Introduction: Management of patients with brain metastases is often based on manual lesion detection and segmentation by an expert reader. This is a time- and labor-intensive process, and to that end, this work proposes an end-to-end deep learning segmentation network for a varying number of available MRI available sequences.
Methods: We adapt and evaluate a 2.5D and a 3D convolution neural network trained and tested on a retrospective multinational study from two independent centers, in addition, nnU-Net was adapted as a comparative benchmark. Segmentation and detection performance was evaluated by: (1) the dice similarity coefficient, (2) a per-metastases and the average detection sensitivity, and (3) the number of false positives.
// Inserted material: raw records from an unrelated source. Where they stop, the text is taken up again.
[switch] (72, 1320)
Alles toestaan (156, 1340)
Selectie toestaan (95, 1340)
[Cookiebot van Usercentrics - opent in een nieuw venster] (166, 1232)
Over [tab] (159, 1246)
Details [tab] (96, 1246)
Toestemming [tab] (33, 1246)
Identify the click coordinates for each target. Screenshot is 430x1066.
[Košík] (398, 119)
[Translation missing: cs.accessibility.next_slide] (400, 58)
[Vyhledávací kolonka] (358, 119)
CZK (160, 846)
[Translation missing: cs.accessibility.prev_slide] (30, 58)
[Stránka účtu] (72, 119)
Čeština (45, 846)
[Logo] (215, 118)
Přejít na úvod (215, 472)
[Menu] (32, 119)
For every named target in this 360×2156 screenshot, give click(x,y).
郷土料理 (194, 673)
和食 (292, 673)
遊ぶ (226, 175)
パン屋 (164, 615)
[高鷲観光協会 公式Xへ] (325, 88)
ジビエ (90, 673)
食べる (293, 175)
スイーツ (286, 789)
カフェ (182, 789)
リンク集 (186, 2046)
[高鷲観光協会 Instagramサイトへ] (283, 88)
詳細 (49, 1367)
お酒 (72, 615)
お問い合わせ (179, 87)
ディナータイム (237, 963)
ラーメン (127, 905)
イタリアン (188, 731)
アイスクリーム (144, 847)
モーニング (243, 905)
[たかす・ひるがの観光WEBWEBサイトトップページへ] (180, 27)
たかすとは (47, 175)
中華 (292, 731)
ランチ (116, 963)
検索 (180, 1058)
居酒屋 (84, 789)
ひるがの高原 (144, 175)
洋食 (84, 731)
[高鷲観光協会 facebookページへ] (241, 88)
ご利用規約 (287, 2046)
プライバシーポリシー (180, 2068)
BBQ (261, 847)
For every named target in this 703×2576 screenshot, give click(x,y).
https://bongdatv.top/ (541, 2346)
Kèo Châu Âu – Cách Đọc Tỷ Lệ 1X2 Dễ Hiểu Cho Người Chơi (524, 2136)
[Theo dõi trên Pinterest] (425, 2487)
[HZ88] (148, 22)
Results: The 2.5D and 3D models achieved similar results, albeit the 2.5D model had better detection rate, whereas the 3D model had fewer false positive predictions, and nnU-Net had fewest false positives, but with the lowest detection rate. On MRI data from center 1, the 2.5D, 3D, and nnU-Net detected 79%, 71%, and 65% of all metastases; had an average per patient sensitivity of 0.88, 0.84, and 0.76; and had on average 6.2, 3.2, and 1.7 false positive predictions per patient, respectively. For center 2, the 2.5D, 3D, and nnU-Net detected 88%, 86%, and 78% of all metastases; had an average per patient sensitivity of 0.92, 0.91, and 0.85; and had on average 1.0, 0.4, and 0.1 false positive predictions per patient, respectively.
Discussion/conclusion: Our results show that deep learning can yield highly accurate segmentations of brain metastases with few false positives in multinational data, but the accuracy degrades for metastases with an area smaller than 0.4 cm2.
Keywords: 2.5D; 3D; MRI; brain metastases; deep learning; segmentation.